-- What you are asked to do --
Write out an exact copy of the line with "You are a computer-use agent." and of each line after it, through the end of the records below.

(Stored data entries)
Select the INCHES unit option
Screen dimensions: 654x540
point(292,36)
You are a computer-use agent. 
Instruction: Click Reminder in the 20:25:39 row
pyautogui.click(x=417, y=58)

-- Response --
You are a computer-use agent. 
Instruction: Click Reminder in the 20:25:39 row
pyautogui.click(x=417, y=58)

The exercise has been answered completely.